新歩道橋792回

2011年12月2日更新


 
 「新宿2丁目店にいます。あの辺を通ったら、気をつけて下さい。きっと僕の声が聞こえます」
 屈託のない笑顔で、青年がそう言う。ドラッグストアのアルバイトで、店頭でセールストークをぶち上げているらしい。役者だから大声は慣れていよう。人前に出るのも平気だろう。
 「おい、丁稚!」
 と、僕は彼を芝居の役柄で呼ぶ。明治座の川中美幸公演「天空の夢」で、春3月と秋11月に一緒になった親しさがある。
 「めしでも行くか!」
 と声をかけて、返事にびっくりした。けいこ中のアルバイト…には驚かないが、何と彼は、本番中にも店に出ている。夜の部午後8時すぎ、川中のショーが終わって「お疲れさまでした!」のあいさつをしたあと、都営新宿線で浜町から新宿へ出る。9時から3時間、毎晩で、
 「そうしないと家賃が払えない」
 のだそうな。
 「おい、俥引き!」
 と声をかける青年もいる。川中演じるお慶が仕切る老舗大浦屋の手代で「天空の夢」の幕開けに、川中のお供で荷車を引いて登場する。それを店頭で、女中と一緒に迎えるのが丁稚。そんな若手が大事なドラマの冒頭にいい役を貰っている。
 「おい、そこも日本か?」
 俥引き相手に僕はバカな冗談を言う。JR中央線でずいぶん奥へ入って、乗り換えてまた幾駅か。あきるの市から通う彼は、朝5時起きで9時すぎに楽屋入りする。最近増えた事故を想定して早めの移動、女中はそれよりも早く狭山から出て来る。川中づきのあれこれを頑張るためだが、この2人は親許に住む。丁稚のアルバイト分を親がかりでパスするが、そのかわりに交通に相当な時間がとられる。丁稚が長本批呂士、俥引きが菊池豪、女中が石原身知子…。

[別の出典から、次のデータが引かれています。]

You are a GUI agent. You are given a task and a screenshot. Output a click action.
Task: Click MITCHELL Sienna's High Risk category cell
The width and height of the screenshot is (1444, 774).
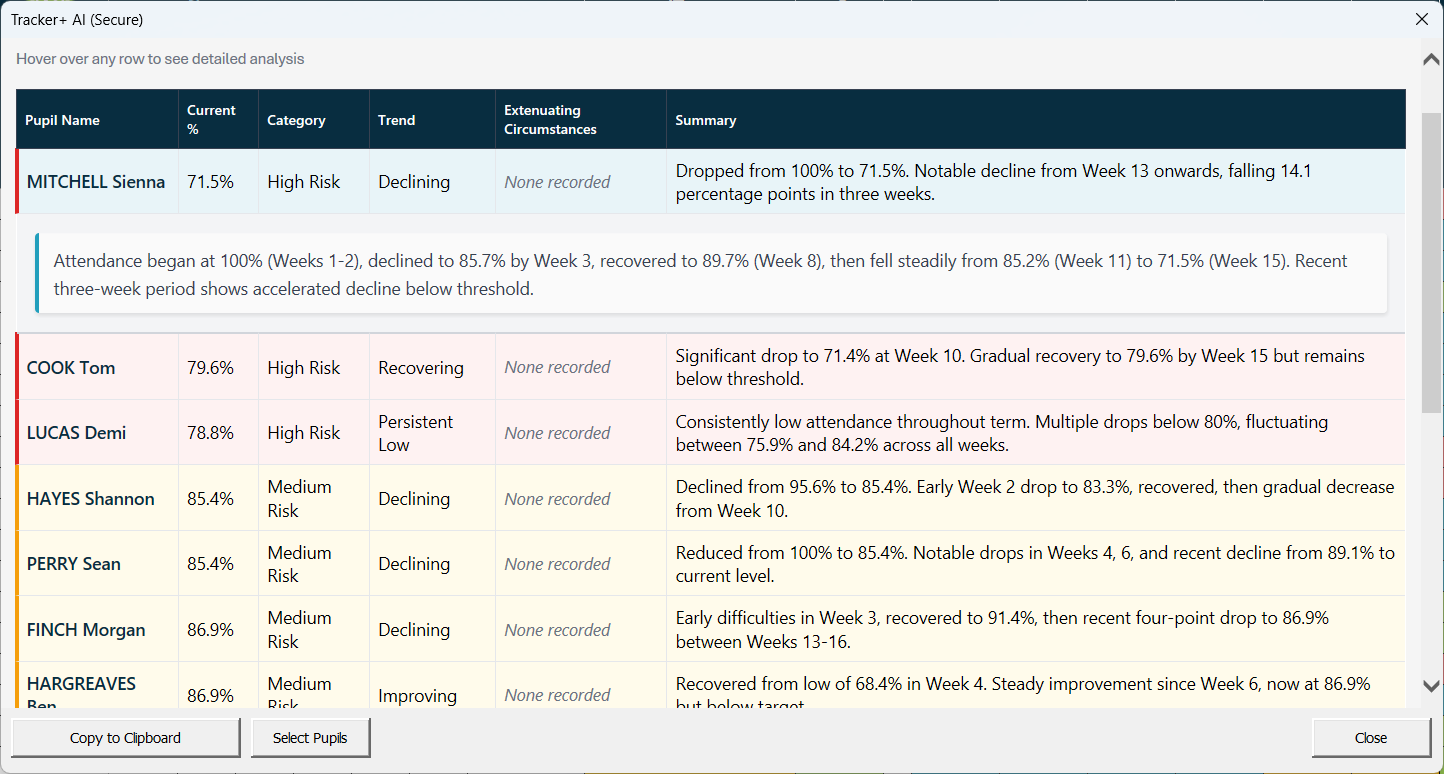point(303,182)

 若手役者は大てい、生活費稼ぎに追われている。商業演劇に参加する彼らがまず戦うのは、貧困生活だ。食えない日々が長く続き、そこから抜け出すチャンスがいつ来るのか、見通しは極めてたちにくい。それでもみんな劇場で生き生きとしている。出番ちょこっとの端役でも、これが一番好きな仕事だし、見果てぬ夢がある。ことに今公演は少しずつにしろ、みんながちゃんと役どころとせりふに恵まれていた。
 彼らに接していて僕は、時々目頭が熱くなる。芝居に入れ込んで感情がたかぶっているせいもあるが、彼らのけなげさに胸うたれるのだ。こんな時代でも〝念じれば通じる〟ことを信じる奴らがいる。それが嬉しいし、ぶっちゃけた話、彼らがうらやましくもあるのだ。20才前後、僕は彼らと似た思いを押し隠しながら、スポーツニッポン新聞社のボーヤとして働いていた。食えなくて〝流し〟になろうと決心した時もある。昭和31年ごろには、アルバイトで働ける先なんてまるでなかったせいだが、流しには盃ごとが要ると言われた。当時、上野から松戸あたりまでの流しを仕切っていたのは、てきやのI連合O興行部。新聞社のボーヤとやくざの盃が、両立できるはずはなかった。
 どこへ行き、何をやっても、一生懸命働いたろうな…と自分を振り返る。生まれが生まれ育ちが育ちだから、自慢じゃないがよく気がつくし、どんなことも苦にはならない。負けず嫌いの意地っぱり、やせ我慢は慣れっこだった。
 《それにしても、あのまんま流しになったら、今ごろはどこかでカラオケの先生かなんかやってるか…》
 体がもち堪えていればの話だが…と、自分に冗談を言いながら、公演中にやっと一度、丁稚と俥引きとめしを食った。丁稚に
 「アルバイトの休みの日が決まったら、早めに申告しろよ」
 と言ってあったのが実現してのこと。奮発して行きつけの寿司屋へ連れて行ったら2人は歓声をあげた。出てくる珍味あれこれに「生まれて初めて!」を連発、料理を全部ケイタイで撮影した。
 《この若さとバイタリティーにはかなわねえな》
 親子ほども年の違う仲間がまぶしくて、僕はなかなかに楽しい夜を過ごしたものだ。